■ Task description
Filter the data for lines with the word "computer", then copy every line so identified.

Source data:
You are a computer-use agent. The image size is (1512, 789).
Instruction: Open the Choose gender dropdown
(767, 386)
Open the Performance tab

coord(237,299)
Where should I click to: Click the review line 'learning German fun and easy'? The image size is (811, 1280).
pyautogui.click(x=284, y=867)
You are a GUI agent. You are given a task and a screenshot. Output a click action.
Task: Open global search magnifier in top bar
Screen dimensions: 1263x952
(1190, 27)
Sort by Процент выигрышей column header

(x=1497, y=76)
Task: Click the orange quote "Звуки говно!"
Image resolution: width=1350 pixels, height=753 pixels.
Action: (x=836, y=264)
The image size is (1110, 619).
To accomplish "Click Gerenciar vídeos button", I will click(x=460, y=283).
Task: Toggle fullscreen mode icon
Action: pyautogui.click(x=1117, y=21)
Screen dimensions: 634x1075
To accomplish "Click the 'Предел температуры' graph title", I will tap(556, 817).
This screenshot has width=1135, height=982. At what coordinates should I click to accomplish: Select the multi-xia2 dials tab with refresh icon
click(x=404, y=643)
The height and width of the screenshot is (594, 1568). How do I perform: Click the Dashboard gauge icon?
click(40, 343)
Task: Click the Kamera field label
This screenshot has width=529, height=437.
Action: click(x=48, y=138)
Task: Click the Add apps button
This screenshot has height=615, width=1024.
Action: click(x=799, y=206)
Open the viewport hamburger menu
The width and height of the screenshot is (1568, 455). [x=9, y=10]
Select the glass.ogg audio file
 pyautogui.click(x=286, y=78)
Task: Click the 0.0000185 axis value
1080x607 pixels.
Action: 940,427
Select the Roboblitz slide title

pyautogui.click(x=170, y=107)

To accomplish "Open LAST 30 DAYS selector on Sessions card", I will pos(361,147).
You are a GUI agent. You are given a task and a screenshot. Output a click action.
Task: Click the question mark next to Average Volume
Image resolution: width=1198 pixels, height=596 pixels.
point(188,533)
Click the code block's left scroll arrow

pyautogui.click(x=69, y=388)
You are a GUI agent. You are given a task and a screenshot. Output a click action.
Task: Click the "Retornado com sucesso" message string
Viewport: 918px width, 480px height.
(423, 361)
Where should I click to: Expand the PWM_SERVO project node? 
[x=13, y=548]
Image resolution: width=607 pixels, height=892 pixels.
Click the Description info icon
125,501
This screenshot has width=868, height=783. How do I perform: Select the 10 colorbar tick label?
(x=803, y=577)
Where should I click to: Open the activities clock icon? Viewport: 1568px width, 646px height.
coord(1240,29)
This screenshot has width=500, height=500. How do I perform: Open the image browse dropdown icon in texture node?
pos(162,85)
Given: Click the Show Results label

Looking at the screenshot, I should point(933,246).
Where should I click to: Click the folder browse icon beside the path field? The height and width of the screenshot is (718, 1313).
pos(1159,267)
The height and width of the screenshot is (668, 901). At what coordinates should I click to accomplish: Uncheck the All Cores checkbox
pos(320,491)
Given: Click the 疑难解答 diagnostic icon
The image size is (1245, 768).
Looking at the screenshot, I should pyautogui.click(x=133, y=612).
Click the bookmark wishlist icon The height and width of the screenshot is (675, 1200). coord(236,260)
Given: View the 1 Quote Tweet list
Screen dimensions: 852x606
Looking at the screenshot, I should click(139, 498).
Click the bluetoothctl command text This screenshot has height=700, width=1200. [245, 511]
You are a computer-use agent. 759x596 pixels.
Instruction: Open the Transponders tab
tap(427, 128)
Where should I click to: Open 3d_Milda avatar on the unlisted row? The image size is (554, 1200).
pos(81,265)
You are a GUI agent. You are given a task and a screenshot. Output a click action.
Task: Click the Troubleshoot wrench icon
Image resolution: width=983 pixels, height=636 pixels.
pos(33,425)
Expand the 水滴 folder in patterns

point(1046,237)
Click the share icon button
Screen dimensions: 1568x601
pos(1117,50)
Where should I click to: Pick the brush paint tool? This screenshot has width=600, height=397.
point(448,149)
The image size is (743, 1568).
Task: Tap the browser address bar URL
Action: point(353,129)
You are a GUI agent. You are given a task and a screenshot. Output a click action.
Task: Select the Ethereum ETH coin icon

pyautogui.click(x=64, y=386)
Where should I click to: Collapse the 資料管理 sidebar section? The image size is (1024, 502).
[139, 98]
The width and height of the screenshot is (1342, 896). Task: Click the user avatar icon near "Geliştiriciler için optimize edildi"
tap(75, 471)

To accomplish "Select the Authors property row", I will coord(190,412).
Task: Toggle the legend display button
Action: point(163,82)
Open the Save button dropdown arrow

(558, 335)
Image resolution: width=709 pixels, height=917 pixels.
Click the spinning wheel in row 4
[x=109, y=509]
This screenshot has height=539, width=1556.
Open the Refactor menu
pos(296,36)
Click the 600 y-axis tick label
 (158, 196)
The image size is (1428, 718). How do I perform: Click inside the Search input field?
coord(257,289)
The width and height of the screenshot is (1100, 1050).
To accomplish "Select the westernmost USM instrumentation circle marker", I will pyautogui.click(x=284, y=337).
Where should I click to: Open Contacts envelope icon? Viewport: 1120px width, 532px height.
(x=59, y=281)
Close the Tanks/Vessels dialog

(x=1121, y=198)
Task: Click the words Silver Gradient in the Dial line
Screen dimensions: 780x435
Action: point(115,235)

■ Reply
You are a computer-use agent. The image size is (1512, 789).
You are a computer-use agent. 759x596 pixels.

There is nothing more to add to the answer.